**The exercise**
Reproduce each of the following items verbatim, changing nothing.

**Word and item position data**
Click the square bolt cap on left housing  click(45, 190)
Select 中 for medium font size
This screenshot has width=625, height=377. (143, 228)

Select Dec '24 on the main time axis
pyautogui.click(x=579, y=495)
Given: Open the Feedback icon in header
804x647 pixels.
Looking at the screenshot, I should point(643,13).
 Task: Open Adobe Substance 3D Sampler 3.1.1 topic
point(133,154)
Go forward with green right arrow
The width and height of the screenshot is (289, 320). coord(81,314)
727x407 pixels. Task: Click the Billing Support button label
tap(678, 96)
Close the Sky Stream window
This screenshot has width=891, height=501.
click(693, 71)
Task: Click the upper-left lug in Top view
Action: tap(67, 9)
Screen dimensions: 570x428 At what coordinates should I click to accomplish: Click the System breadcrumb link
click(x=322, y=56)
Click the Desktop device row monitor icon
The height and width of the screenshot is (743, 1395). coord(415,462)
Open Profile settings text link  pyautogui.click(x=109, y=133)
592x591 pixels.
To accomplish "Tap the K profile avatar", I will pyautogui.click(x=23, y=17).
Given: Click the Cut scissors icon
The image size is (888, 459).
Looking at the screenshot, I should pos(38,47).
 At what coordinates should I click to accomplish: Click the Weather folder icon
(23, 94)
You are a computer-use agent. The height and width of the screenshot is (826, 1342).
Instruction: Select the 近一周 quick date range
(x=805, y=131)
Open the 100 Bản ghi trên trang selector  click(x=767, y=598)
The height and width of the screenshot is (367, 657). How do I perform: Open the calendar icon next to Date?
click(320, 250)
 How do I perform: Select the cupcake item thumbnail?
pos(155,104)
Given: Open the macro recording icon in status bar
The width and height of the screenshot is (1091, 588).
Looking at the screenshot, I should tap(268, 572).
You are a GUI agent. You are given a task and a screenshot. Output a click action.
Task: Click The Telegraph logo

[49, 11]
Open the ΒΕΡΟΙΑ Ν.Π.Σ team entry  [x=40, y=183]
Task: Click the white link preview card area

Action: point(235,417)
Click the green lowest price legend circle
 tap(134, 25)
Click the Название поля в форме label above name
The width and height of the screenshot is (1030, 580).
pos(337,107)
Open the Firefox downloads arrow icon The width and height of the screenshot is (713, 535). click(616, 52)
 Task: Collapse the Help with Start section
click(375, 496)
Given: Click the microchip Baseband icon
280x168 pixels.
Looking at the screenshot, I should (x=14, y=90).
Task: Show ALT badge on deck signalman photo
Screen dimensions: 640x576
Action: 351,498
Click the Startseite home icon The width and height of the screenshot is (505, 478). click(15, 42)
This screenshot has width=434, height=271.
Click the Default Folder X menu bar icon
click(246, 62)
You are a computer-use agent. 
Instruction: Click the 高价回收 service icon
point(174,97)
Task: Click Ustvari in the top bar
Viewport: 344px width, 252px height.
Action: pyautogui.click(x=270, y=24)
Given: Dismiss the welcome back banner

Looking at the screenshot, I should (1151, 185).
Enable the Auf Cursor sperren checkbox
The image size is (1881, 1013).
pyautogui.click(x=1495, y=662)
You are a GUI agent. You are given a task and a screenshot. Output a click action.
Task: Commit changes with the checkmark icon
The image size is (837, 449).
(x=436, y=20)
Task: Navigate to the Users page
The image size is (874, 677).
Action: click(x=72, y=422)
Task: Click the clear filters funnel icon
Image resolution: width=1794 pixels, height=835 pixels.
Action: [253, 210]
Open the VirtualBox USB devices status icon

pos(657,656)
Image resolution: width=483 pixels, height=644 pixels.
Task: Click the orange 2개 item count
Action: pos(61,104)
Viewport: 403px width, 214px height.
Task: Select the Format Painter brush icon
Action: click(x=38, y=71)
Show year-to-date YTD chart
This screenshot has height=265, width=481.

**Solution to this task**
Click the square bolt cap on left housing  click(45, 190)
Select 中 for medium font size
This screenshot has width=625, height=377. (143, 228)

Select Dec '24 on the main time axis
pyautogui.click(x=579, y=495)
Given: Open the Feedback icon in header
804x647 pixels.
Looking at the screenshot, I should point(643,13).
 Task: Open Adobe Substance 3D Sampler 3.1.1 topic
point(133,154)
Go forward with green right arrow
The width and height of the screenshot is (289, 320). coord(81,314)
727x407 pixels. Task: Click the Billing Support button label
tap(678, 96)
Close the Sky Stream window
This screenshot has width=891, height=501.
click(693, 71)
Task: Click the upper-left lug in Top view
Action: tap(67, 9)
Screen dimensions: 570x428 At what coordinates should I click to accomplish: Click the System breadcrumb link
click(x=322, y=56)
Click the Desktop device row monitor icon
The height and width of the screenshot is (743, 1395). coord(415,462)
Open Profile settings text link  pyautogui.click(x=109, y=133)
592x591 pixels.
To accomplish "Tap the K profile avatar", I will pyautogui.click(x=23, y=17).
Given: Click the Cut scissors icon
The image size is (888, 459).
Looking at the screenshot, I should pos(38,47).
 At what coordinates should I click to accomplish: Click the Weather folder icon
(23, 94)
You are a computer-use agent. The height and width of the screenshot is (826, 1342).
Instruction: Select the 近一周 quick date range
(x=805, y=131)
Open the 100 Bản ghi trên trang selector  click(x=767, y=598)
The height and width of the screenshot is (367, 657). How do I perform: Open the calendar icon next to Date?
click(320, 250)
 How do I perform: Select the cupcake item thumbnail?
pos(155,104)
Given: Open the macro recording icon in status bar
The width and height of the screenshot is (1091, 588).
Looking at the screenshot, I should tap(268, 572).
You are a GUI agent. You are given a task and a screenshot. Output a click action.
Task: Click The Telegraph logo

[49, 11]
Open the ΒΕΡΟΙΑ Ν.Π.Σ team entry  [x=40, y=183]
Task: Click the white link preview card area

Action: point(235,417)
Click the green lowest price legend circle
 tap(134, 25)
Click the Название поля в форме label above name
The width and height of the screenshot is (1030, 580).
pos(337,107)
Open the Firefox downloads arrow icon The width and height of the screenshot is (713, 535). click(616, 52)
 Task: Collapse the Help with Start section
click(375, 496)
Given: Click the microchip Baseband icon
280x168 pixels.
Looking at the screenshot, I should (x=14, y=90).
Task: Show ALT badge on deck signalman photo
Screen dimensions: 640x576
Action: 351,498
Click the Startseite home icon The width and height of the screenshot is (505, 478). click(15, 42)
This screenshot has width=434, height=271.
Click the Default Folder X menu bar icon
click(246, 62)
You are a computer-use agent. 
Instruction: Click the 高价回收 service icon
point(174,97)
Task: Click Ustvari in the top bar
Viewport: 344px width, 252px height.
Action: pyautogui.click(x=270, y=24)
Given: Dismiss the welcome back banner

Looking at the screenshot, I should (1151, 185).
Enable the Auf Cursor sperren checkbox
The image size is (1881, 1013).
pyautogui.click(x=1495, y=662)
You are a GUI agent. You are given a task and a screenshot. Output a click action.
Task: Commit changes with the checkmark icon
The image size is (837, 449).
(x=436, y=20)
Task: Navigate to the Users page
The image size is (874, 677).
Action: click(x=72, y=422)
Task: Click the clear filters funnel icon
Image resolution: width=1794 pixels, height=835 pixels.
Action: [253, 210]
Open the VirtualBox USB devices status icon

pos(657,656)
Image resolution: width=483 pixels, height=644 pixels.
Task: Click the orange 2개 item count
Action: pos(61,104)
Viewport: 403px width, 214px height.
Task: Select the Format Painter brush icon
Action: click(x=38, y=71)
Show year-to-date YTD chart
This screenshot has height=265, width=481.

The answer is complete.